#### RECORDS SUPPLIED ####
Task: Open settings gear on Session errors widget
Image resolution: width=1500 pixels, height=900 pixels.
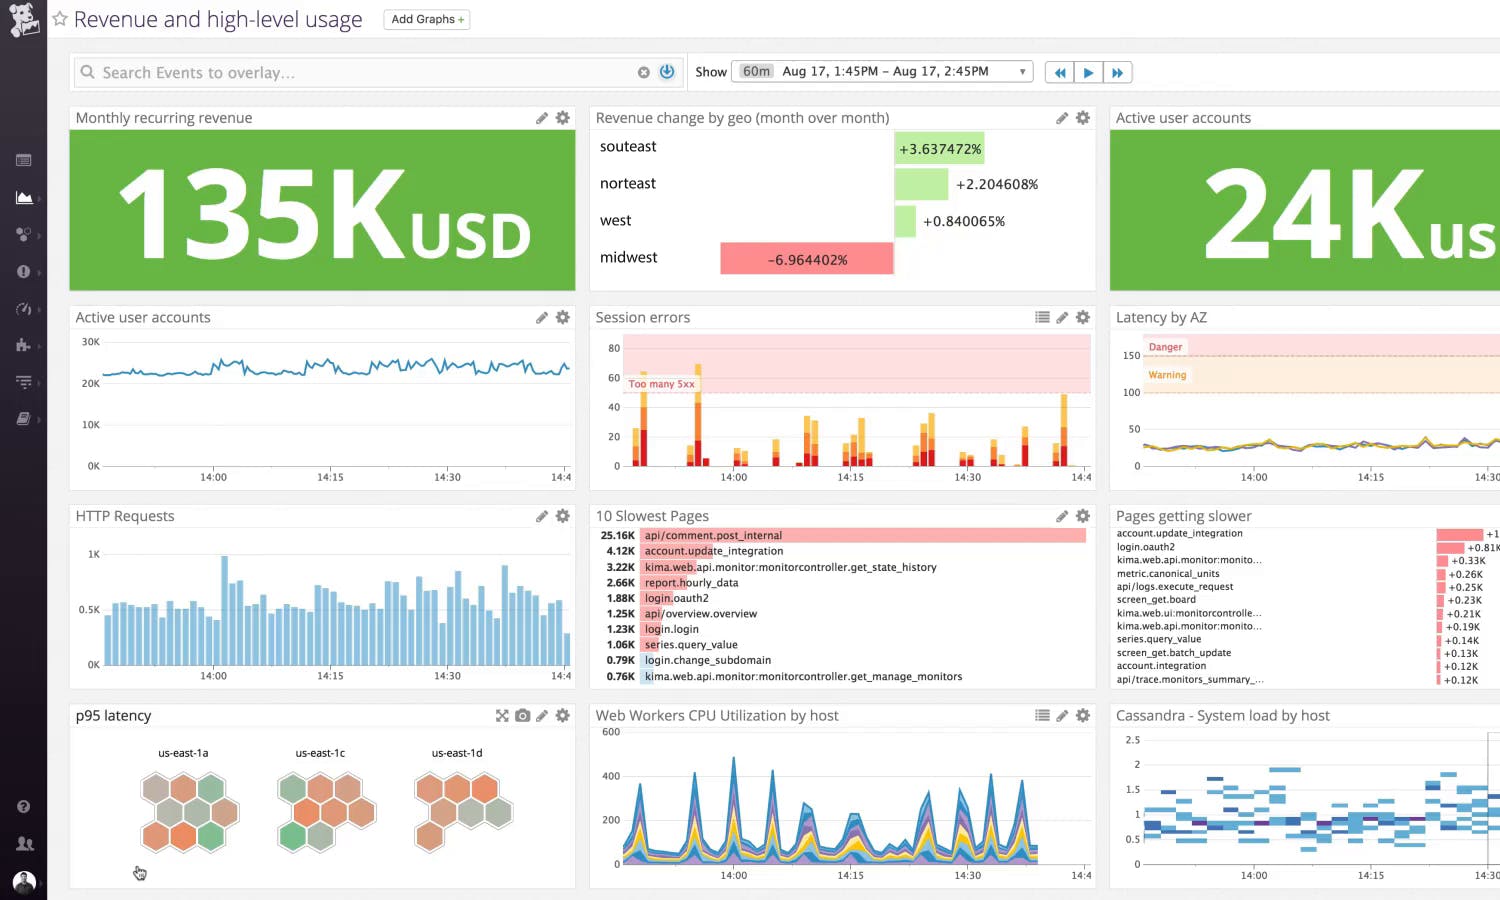Action: pyautogui.click(x=1082, y=317)
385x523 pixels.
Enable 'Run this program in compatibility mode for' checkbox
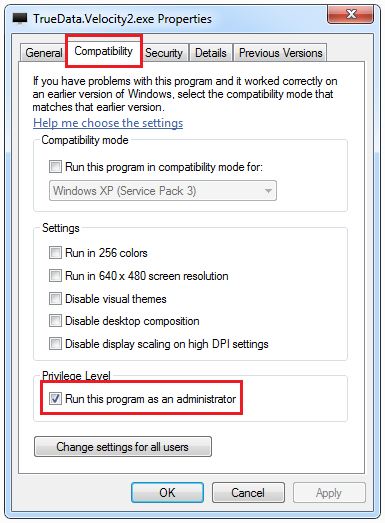[55, 166]
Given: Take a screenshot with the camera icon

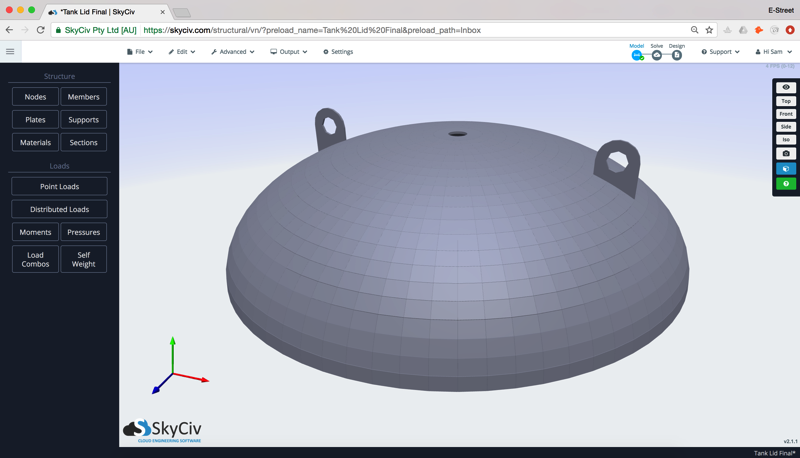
####
# WORK ORDER:
What you return should be the whole listing, word for word, without its pictures.

# COMPLETED TASK:
Task: Open settings gear on Session errors widget
Image resolution: width=1500 pixels, height=900 pixels.
Action: pyautogui.click(x=1082, y=317)
385x523 pixels.
Enable 'Run this program in compatibility mode for' checkbox
[55, 166]
Given: Take a screenshot with the camera icon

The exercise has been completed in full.